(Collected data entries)
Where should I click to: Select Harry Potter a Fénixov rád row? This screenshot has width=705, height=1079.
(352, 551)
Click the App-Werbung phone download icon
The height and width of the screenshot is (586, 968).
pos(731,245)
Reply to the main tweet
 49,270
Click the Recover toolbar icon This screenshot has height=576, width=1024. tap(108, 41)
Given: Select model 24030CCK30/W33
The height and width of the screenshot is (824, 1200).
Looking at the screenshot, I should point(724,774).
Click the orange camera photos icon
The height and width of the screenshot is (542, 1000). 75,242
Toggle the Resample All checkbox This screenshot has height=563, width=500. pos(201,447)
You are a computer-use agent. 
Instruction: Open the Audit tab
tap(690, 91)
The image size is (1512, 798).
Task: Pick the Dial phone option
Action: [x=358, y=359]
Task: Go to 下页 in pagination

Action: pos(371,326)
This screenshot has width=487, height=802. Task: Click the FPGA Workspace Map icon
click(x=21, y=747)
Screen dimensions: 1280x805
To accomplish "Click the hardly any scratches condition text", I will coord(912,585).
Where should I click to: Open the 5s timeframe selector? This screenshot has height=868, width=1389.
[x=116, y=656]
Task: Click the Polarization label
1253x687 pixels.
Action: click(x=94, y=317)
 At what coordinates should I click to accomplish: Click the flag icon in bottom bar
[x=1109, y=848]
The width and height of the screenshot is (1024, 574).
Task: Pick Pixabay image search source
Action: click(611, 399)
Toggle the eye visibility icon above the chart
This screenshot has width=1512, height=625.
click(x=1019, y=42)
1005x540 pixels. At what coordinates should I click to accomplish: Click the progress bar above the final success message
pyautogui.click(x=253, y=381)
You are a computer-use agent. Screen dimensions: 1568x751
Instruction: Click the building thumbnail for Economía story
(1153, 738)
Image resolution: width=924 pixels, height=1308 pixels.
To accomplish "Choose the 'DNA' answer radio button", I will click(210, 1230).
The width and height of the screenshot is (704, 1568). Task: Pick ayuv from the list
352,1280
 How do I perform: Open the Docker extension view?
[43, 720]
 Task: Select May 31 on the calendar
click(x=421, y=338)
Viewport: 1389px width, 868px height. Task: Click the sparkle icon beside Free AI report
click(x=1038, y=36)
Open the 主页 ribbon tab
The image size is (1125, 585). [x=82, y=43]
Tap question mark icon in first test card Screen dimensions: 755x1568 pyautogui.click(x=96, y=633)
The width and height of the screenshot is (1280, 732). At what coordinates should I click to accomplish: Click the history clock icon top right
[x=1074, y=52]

● Action item:
Lines from the entries that contain the word "dimensions" are what the answer must hold.

● Your solution:
Screen dimensions: 1280x805
You are a computer-use agent. Screen dimensions: 1568x751
Tap question mark icon in first test card Screen dimensions: 755x1568 pyautogui.click(x=96, y=633)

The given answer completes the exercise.